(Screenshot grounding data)
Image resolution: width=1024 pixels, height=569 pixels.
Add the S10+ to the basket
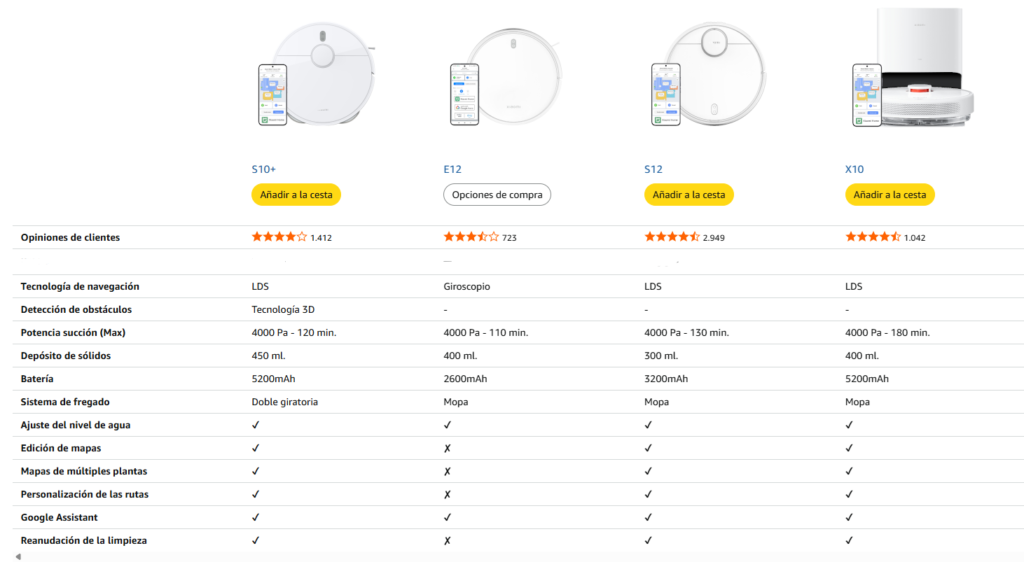pyautogui.click(x=296, y=194)
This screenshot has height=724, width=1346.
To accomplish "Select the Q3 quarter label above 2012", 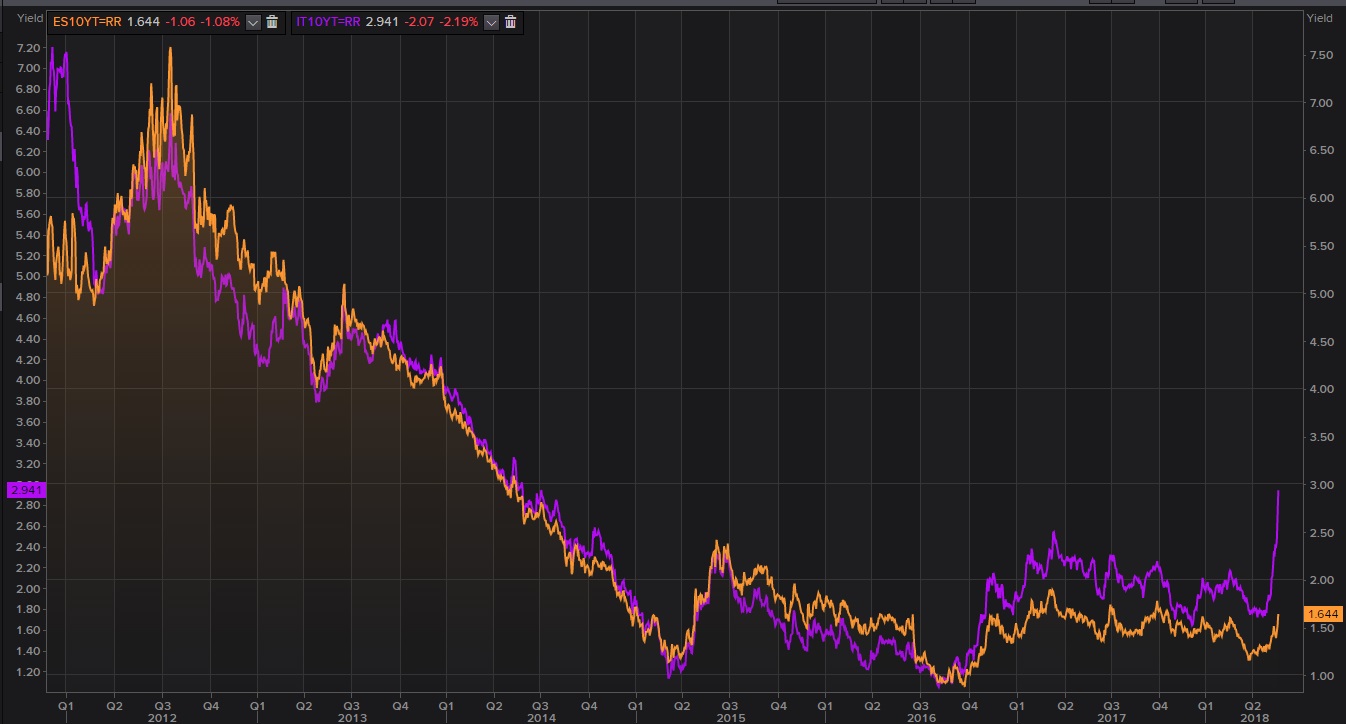I will [162, 703].
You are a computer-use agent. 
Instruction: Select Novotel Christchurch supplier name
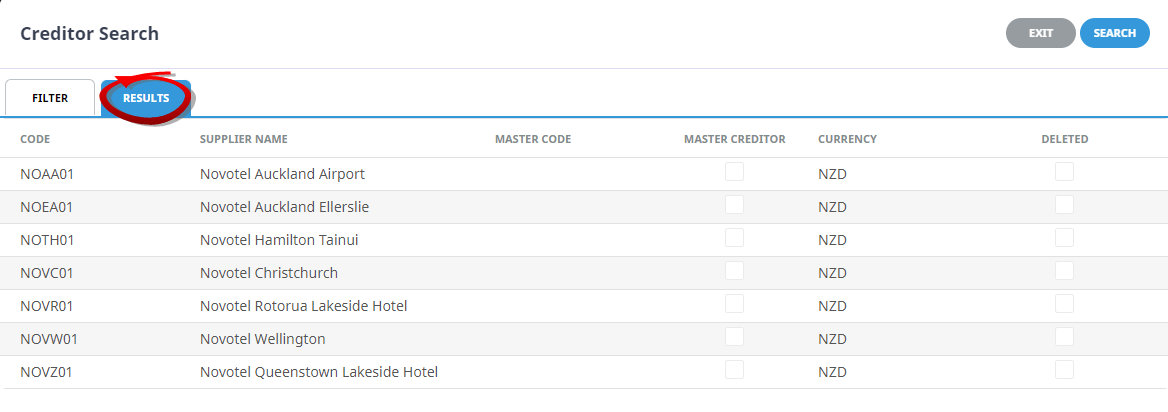(x=269, y=273)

• _What needs to be done_
From the line containing "You are a computer-use agent." down to the final line of the records above, restate every line word for word, add nothing, and skip the pictures.

• _Reply to the exercise_
You are a computer-use agent. 
Instruction: Select Novotel Christchurch supplier name
(x=269, y=273)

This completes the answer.